**Directives**
[1] Please quote the piece about the first snow word for word, starting at "Especially since we" and ending at "God made pockets.".
[2] Write what comes next in the piece about the first snow, picking up after its final sentence.
------ Source document
Especially since we know it’ll rain soon and the snow will go away.

But the snow tells you something you might have figured out already: the warm days are gone. It may have been 83 degrees two weeks ago, but not only are those days over, it will be 102 degrees colder in a few months. Get used to it. For me, this means gloves. But I have no gloves. I made it through last winter without gloves or a hat. Not because it was warm; no. I just shy away from hats, and gloves are encumbrances. It has to be 20 below for a week before I’ll think seriously about gloves.

I mean, that’s why God made pockets.

Standing outside tonight (read: cigar) I watched the planes come through the fog; an amazing sight as lovely as it is commonplace. The clouds are moving fast, so the lights of the planes seem to be cutting through an army of wraiths. Excalibur! I wondered: how would this magnificent sight have struck, say, an educated Roman? You could sit down and talk law or fluid dynamics with a Roman. You could surely talk politics. You could talk art and architecture. But when the plane lanced through the fog, what would he say? Not sure, but: Just as DaVinci anticipated the helicopter, so there have always been people who could look at something beyond their technological ken and say: that is made by the hand of man. Clarke’s line about any sufficiently advanced technology being indistinquishable from magic is still good, but there are always those cold-eyed types who don’t believe in magic. Or rather don’t have time for those who ascribe everything to magic. There would be some Roman generals who’d look at a jet and think: you could use that to drop stones on Germans, you could.
------------
------ Extracted material
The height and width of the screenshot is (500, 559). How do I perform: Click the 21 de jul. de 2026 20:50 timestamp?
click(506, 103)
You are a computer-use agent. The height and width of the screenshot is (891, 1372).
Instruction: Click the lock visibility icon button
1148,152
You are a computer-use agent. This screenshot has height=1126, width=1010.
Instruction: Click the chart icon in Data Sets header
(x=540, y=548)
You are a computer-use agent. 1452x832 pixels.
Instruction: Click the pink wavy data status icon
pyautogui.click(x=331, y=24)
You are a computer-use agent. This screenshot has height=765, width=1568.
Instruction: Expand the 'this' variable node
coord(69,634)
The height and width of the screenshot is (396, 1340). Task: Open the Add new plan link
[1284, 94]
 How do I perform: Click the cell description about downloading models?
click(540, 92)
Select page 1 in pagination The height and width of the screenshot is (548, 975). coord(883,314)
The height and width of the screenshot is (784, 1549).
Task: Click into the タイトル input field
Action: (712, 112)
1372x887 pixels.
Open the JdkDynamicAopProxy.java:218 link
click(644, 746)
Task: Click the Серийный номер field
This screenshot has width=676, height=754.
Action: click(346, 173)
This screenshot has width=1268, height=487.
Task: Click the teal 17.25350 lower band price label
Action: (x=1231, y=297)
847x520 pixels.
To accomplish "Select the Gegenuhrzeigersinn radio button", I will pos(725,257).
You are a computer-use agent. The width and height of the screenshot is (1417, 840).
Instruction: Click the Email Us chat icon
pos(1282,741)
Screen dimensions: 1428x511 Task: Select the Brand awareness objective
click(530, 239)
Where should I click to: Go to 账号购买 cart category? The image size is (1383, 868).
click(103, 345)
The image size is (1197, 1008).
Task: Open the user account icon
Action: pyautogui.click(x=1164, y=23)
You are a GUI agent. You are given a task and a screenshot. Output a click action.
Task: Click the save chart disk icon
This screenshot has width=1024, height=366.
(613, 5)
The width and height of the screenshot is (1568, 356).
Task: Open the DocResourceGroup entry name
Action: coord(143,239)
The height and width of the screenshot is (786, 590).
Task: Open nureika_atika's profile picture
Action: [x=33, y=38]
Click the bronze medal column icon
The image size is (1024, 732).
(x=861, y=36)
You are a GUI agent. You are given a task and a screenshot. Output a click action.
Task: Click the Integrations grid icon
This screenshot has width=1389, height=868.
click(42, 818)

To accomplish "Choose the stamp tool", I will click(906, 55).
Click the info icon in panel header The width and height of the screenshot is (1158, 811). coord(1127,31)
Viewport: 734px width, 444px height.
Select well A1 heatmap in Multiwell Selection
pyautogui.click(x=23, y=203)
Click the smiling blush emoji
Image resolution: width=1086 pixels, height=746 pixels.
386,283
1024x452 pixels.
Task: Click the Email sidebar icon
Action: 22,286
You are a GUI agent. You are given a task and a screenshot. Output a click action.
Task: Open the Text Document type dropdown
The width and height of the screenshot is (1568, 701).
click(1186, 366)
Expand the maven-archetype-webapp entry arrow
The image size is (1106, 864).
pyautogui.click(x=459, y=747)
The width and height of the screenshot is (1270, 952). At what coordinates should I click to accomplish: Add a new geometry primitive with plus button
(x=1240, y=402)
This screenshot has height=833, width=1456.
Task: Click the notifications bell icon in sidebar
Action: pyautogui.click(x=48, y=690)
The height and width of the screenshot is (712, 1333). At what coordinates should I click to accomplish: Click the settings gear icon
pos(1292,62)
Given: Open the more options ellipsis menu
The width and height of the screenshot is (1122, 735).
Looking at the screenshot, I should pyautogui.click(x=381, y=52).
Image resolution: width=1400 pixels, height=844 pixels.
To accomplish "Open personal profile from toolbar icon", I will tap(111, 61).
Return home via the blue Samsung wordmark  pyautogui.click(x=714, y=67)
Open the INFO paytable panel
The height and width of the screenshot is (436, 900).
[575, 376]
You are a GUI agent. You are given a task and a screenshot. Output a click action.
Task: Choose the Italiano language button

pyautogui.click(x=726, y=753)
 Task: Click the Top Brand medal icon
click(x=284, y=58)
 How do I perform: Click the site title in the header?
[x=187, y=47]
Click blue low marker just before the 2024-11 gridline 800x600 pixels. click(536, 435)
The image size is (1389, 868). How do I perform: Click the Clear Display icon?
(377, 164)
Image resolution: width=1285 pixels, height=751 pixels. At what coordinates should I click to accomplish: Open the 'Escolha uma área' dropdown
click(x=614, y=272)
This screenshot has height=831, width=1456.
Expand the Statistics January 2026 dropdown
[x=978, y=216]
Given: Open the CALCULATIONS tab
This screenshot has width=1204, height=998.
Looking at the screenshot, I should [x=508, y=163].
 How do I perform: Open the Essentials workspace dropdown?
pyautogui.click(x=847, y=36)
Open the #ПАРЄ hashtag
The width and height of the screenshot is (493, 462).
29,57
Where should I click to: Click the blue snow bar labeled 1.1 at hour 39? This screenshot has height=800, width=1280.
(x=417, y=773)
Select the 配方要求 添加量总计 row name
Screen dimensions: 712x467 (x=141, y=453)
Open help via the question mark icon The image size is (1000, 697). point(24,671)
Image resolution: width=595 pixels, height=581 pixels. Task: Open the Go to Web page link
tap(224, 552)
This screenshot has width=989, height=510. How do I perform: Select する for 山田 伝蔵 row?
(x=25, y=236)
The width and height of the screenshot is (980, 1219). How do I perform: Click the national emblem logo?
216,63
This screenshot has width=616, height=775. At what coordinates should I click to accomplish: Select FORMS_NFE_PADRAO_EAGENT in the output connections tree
------------
**Results of the tasks**
[1]
Especially since we know it’ll rain soon and the snow will go away.

But the snow tells you something you might have figured out already: the warm days are gone. It may have been 83 degrees two weeks ago, but not only are those days over, it will be 102 degrees colder in a few months. Get used to it. For me, this means gloves. But I have no gloves. I made it through last winter without gloves or a hat. Not because it was warm; no. I just shy away from hats, and gloves are encumbrances. It has to be 20 below for a week before I’ll think seriously about gloves.

I mean, that’s why God made pockets.

[2]
Bad movies are as instructive as the good ones, and often times more so, he asserted blandly, making his readers wonder what tedious recap they’d be treated to today.

“Just Imagine” was shot in 1930. It’s a sci-fi musical set in 1980. Someone in Hollywood must have wondered why “Metropolis” didn’t do well, and thought: how about if we redo Metropolis, with all the magnificent special effects and stunning modern sets, but we take out the class warfare crap, put in some musical numbers, add ethnic comic relief, and set half of it on Mars? Bingo. It’s quite a mess, but it’s pre-code, which makes it very racy for the day. There’s a scene of some Martian ritual that involves several hundred women wearing a total of six inches of fabric, for example. And the big bruiser bodyguard on Mars takes a liking to our Yiddish / Swedish Ethnic Comic Relief from 1930, and they walk around arm in arm for half the picture. “You’re not the queen, says the Swede to the Martian Queen. He points to the brute who’s holding his arm: “He’s the queen.” Nineteen thirty, folks.

There was one moment that killed me: the two young pilots are walking around New York with the newly defrosted man from 1930, explaining what’s different. Prohibition is still in effect. “But they’re talking about permitting light wines and beer soon,” says one guy. “Oh, they’re still saying that, are they” says Mr. 1930. They observe a couple getting a baby from a vending machine. “I prefer the old fashioned way,” says Mr. 1930. Standard stuff; corny. Then Mr. 1930 asks where all the cars have gone. No one uses cars anymore, he’s told. Everyone has a plane. “Vut kind uff planes do you haf?” asks Mr. 1930. The boys list off all the hot models: the Finkelstine, the Rabovtiz, the Speigelmen, etc. In other words, all Jewish names.

“Ho boy,” says Mr. 1930. “Somebody got even with Henry Ford.”

Wow. That’s not just the most explicit reference to Ford’s anti-Semitism I’ve ever heard in a movie, it’s the only one. And in 1930! What a baseball bat to the knees that was.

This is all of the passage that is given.